Dataset items
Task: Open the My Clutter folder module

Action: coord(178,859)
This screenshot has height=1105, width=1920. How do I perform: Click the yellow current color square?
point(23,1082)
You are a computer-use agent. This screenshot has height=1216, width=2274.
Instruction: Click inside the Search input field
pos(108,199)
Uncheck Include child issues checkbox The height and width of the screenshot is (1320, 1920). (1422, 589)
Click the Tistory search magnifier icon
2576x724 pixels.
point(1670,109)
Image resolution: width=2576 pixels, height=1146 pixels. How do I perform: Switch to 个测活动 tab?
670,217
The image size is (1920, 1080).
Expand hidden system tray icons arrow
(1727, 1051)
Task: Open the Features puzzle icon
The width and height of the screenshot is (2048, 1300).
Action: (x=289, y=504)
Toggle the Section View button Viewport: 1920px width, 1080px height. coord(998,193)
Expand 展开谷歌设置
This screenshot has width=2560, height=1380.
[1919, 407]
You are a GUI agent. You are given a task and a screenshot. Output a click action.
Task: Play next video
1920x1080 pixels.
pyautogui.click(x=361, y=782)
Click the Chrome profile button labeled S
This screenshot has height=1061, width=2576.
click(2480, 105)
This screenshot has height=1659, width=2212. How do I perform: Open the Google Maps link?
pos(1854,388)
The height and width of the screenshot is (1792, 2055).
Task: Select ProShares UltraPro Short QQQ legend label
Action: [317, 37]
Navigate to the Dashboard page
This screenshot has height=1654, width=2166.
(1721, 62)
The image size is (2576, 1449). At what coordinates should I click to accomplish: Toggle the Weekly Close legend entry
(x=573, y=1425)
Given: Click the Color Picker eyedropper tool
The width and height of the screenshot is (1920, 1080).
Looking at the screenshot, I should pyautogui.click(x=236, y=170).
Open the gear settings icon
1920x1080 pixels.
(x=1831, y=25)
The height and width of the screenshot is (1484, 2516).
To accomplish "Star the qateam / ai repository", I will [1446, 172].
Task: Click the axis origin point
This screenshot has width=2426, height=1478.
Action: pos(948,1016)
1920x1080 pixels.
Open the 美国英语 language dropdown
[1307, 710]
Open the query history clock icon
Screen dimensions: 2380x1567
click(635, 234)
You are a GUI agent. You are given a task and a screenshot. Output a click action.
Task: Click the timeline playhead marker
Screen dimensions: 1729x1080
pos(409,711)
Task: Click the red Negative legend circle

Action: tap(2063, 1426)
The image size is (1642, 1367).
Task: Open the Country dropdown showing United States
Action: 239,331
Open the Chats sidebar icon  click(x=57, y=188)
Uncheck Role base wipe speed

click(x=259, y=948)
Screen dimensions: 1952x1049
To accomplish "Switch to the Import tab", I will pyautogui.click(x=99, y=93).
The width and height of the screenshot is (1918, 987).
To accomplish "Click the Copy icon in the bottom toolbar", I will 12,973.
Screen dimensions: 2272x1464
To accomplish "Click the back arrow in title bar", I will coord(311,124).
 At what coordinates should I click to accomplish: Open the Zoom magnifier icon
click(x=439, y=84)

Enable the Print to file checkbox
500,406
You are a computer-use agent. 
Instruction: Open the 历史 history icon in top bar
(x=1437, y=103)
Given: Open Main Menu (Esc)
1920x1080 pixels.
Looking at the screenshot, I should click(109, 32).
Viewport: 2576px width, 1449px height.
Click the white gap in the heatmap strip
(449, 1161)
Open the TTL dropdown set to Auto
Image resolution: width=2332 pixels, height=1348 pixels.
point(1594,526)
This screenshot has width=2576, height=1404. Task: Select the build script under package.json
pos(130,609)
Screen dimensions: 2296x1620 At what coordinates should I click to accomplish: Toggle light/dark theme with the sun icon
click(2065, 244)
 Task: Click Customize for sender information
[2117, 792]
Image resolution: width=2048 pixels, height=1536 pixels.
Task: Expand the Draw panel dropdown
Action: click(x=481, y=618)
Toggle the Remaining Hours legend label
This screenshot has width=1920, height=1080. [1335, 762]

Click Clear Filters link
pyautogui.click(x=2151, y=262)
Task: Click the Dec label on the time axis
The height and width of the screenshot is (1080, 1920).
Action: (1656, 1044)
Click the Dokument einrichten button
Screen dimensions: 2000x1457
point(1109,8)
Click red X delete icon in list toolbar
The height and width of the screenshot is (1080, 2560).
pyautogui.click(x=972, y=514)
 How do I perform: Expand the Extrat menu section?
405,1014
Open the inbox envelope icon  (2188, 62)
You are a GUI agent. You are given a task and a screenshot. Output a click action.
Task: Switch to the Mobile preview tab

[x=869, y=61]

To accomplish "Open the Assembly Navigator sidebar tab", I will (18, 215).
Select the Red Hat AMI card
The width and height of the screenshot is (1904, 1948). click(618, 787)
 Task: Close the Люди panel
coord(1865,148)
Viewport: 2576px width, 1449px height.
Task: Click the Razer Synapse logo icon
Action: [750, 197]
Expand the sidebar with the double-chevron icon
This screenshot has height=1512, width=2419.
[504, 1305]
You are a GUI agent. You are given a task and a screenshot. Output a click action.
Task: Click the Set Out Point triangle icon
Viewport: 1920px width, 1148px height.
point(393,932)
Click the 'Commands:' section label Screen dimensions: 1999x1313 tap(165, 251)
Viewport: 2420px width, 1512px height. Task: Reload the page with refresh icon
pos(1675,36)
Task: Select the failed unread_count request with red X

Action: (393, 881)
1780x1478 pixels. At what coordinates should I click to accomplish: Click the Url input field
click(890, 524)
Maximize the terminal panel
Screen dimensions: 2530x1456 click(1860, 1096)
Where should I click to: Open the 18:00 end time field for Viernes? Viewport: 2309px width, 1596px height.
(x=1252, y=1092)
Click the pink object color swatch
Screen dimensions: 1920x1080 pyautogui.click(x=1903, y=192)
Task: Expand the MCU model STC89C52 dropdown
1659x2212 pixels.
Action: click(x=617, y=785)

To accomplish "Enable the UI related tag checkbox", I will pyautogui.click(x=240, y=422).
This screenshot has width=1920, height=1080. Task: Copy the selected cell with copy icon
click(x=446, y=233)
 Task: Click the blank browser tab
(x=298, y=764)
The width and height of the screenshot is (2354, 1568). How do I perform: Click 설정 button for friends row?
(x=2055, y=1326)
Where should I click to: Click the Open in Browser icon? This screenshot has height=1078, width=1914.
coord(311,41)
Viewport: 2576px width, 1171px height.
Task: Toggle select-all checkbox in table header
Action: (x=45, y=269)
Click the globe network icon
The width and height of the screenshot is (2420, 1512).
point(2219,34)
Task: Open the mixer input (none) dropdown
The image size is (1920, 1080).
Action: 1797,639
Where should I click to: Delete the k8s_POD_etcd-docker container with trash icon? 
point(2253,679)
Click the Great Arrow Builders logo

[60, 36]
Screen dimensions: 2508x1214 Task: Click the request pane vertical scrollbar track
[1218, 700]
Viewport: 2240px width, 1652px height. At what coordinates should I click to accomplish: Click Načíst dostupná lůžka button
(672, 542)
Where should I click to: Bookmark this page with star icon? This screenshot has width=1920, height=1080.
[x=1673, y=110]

▶ **REQUIRED ACTION**: Checking the data above line by line, please work out how many lines include "computer", and reply with the number only.

▶ **EXERCISE RESULT**: 2